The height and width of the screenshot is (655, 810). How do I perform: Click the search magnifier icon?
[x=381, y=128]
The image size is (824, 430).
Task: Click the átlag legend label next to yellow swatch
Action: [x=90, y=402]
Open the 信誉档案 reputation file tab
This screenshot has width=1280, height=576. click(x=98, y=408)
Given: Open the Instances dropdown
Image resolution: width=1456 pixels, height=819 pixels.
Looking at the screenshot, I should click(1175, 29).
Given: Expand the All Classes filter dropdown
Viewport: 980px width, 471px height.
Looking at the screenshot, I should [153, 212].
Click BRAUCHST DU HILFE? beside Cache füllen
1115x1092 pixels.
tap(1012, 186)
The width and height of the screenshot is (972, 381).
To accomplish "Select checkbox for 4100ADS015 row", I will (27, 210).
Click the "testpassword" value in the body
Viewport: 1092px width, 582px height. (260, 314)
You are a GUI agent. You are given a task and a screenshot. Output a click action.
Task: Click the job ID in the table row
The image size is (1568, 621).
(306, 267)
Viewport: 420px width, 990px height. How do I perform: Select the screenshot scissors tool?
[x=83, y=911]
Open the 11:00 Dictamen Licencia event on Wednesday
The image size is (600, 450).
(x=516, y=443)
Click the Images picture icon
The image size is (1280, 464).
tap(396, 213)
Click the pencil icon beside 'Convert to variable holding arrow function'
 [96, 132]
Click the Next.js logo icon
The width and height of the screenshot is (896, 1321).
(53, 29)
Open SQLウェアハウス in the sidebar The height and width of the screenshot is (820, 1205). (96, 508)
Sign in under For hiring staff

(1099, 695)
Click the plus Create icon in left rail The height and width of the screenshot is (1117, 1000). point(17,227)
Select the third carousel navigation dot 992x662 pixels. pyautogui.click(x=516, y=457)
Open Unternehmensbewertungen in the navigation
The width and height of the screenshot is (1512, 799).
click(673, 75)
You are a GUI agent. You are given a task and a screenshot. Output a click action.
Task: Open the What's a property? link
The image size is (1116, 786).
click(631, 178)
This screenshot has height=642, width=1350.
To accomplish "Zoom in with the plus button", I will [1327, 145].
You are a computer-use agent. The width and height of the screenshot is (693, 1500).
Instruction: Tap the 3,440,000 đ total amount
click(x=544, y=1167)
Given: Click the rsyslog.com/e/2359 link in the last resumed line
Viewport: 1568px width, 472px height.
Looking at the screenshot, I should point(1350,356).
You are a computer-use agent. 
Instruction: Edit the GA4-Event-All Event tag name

# INSTRUCTIONS TO FOLLOW:
Word for word, print the listing above once more.

# RESPONSE TO THE EXERCISE:
The height and width of the screenshot is (655, 810). How do I perform: Click the search magnifier icon?
[x=381, y=128]
The image size is (824, 430).
Task: Click the átlag legend label next to yellow swatch
Action: [x=90, y=402]
Open the 信誉档案 reputation file tab
This screenshot has width=1280, height=576. click(x=98, y=408)
Given: Open the Instances dropdown
Image resolution: width=1456 pixels, height=819 pixels.
Looking at the screenshot, I should click(1175, 29).
Given: Expand the All Classes filter dropdown
Viewport: 980px width, 471px height.
Looking at the screenshot, I should [153, 212].
Click BRAUCHST DU HILFE? beside Cache füllen
1115x1092 pixels.
tap(1012, 186)
The width and height of the screenshot is (972, 381).
To accomplish "Select checkbox for 4100ADS015 row", I will (27, 210).
Click the "testpassword" value in the body
Viewport: 1092px width, 582px height. (260, 314)
You are a GUI agent. You are given a task and a screenshot. Output a click action.
Task: Click the job ID in the table row
The image size is (1568, 621).
(306, 267)
Viewport: 420px width, 990px height. How do I perform: Select the screenshot scissors tool?
[x=83, y=911]
Open the 11:00 Dictamen Licencia event on Wednesday
The image size is (600, 450).
(x=516, y=443)
Click the Images picture icon
The image size is (1280, 464).
tap(396, 213)
Click the pencil icon beside 'Convert to variable holding arrow function'
 [96, 132]
Click the Next.js logo icon
The width and height of the screenshot is (896, 1321).
(53, 29)
Open SQLウェアハウス in the sidebar The height and width of the screenshot is (820, 1205). (96, 508)
Sign in under For hiring staff

(1099, 695)
Click the plus Create icon in left rail The height and width of the screenshot is (1117, 1000). point(17,227)
Select the third carousel navigation dot 992x662 pixels. pyautogui.click(x=516, y=457)
Open Unternehmensbewertungen in the navigation
The width and height of the screenshot is (1512, 799).
click(673, 75)
You are a GUI agent. You are given a task and a screenshot. Output a click action.
Task: Open the What's a property? link
The image size is (1116, 786).
click(631, 178)
This screenshot has height=642, width=1350.
To accomplish "Zoom in with the plus button", I will [1327, 145].
You are a computer-use agent. The width and height of the screenshot is (693, 1500).
Instruction: Tap the 3,440,000 đ total amount
click(x=544, y=1167)
Given: Click the rsyslog.com/e/2359 link in the last resumed line
Viewport: 1568px width, 472px height.
Looking at the screenshot, I should point(1350,356).
You are a computer-use agent. 
Instruction: Edit the GA4-Event-All Event tag name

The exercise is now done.